Naquele dia, ele está ofegante, e quer lhe pedir algo. Ela entende
que ele lhe pede que, no dia seguinte, lhe traga pãezinhos de queijo.
“Trarei, amanhã, os seus pãezinhos – ela diz –
Eu mesma os farei com o melhor queijo da Bahia”.

Cedinho, ela acende o fogo e começa o trabalho:

A massa, o queijo, o sal, o fogo. E veio fazendo os pãezinhos de queijo,
um a um, tendo-os nas mãos como se fosse comê-los. Doce o cheiro
no ar, mistura de trigo e açúcar, muito doce mesmo. Sentiu o
coração alegre enquanto durou o trabalho e foi essa alegria
do coração que a fez inventar uma canção que cantou,
baixinho, para si mesma. “É preciso querer e querer muito para
alcançar”. Repetiu muitas vezes a pensar em Gustavo que, de tão
bom, também merecia ter alegria no coração. (p.25)

De noite, os namorados se encontram. Sentam-se no banco de sempre. Ela lhe
dá um pãozinho e diz: – “Quando o fiz, Gustavo, pensei
colocar nele o meu próprio sangue” Ele come lentamente, saboreando,
e Célia sussurra: “Agora você pode falar” Um beijo,
Gustavo ouve e sente que o amor e o beijo de Célia podem fazer um milagre.
“Tudo nele é angústia e dor, os lábios tremem,
suor no rosto, vontade de gritar”. E como mum parto, a voz está
nascendo.

E ele, a rir e a chorar ao mesmo tempo, exclama em tom ainda fraco, mas
exclama: – Amor!

COMENTÁRIO

O pão traz a idéia do divino, do maravilhoso. O milagre do
pão, a multiplicação, o fazer o pão tem o efeito
de sentido de recuperar, de salvação. O fermento simbolicamente
representa transformação, com a noção de pureza
e de sacrifício.

O menino que ficou mudo pela perda da mãe, embora rico, acarinhado
pela família, recupera a voz através do amor, isto é
evidente pela primeira palavra que consegue pronunciar.

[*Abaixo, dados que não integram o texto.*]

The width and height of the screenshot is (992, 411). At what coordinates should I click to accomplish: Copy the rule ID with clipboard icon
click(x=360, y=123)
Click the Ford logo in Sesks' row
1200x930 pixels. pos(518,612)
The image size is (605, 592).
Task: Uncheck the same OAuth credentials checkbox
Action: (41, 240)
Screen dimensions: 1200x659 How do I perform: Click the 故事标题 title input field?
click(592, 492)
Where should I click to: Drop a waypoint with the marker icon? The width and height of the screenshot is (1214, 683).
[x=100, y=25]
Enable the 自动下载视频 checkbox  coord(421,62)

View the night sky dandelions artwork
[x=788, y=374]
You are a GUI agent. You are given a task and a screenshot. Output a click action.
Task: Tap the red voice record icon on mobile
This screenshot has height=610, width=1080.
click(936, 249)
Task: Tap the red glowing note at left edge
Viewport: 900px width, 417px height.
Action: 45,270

A moça através de seu amor, de seu trabalho, devolve a fala
do namorado, traz o mistério que os sentimentos podem operar.

O Jardim de Nazaré embora seja um espaço físico, nesse
episódio, ganha a conotação de Jardim do Éden,
o lugar do milagre, a voz que nasce, pode ser relacionada com o Menino que
nasceu em Belém, mas que viveu humildemente em Nazaré.

2º EPISÓDIO: O LARGO DE BRANCO

 

Eliane, “cabelos brancos”, sozinha, morando num quarto muito
pobre e pequeno na rua Bângala, vai a um encontro. Ela foi abandonada
por seu companheiro, Geraldo, depois de 30 anos, ficando sem recursos. Na
verdade “ele jogara o dinheiro na cama e, como se estivesse a pagar
a vida quase inteira em comum, saíra a bater a porta com estupidez”.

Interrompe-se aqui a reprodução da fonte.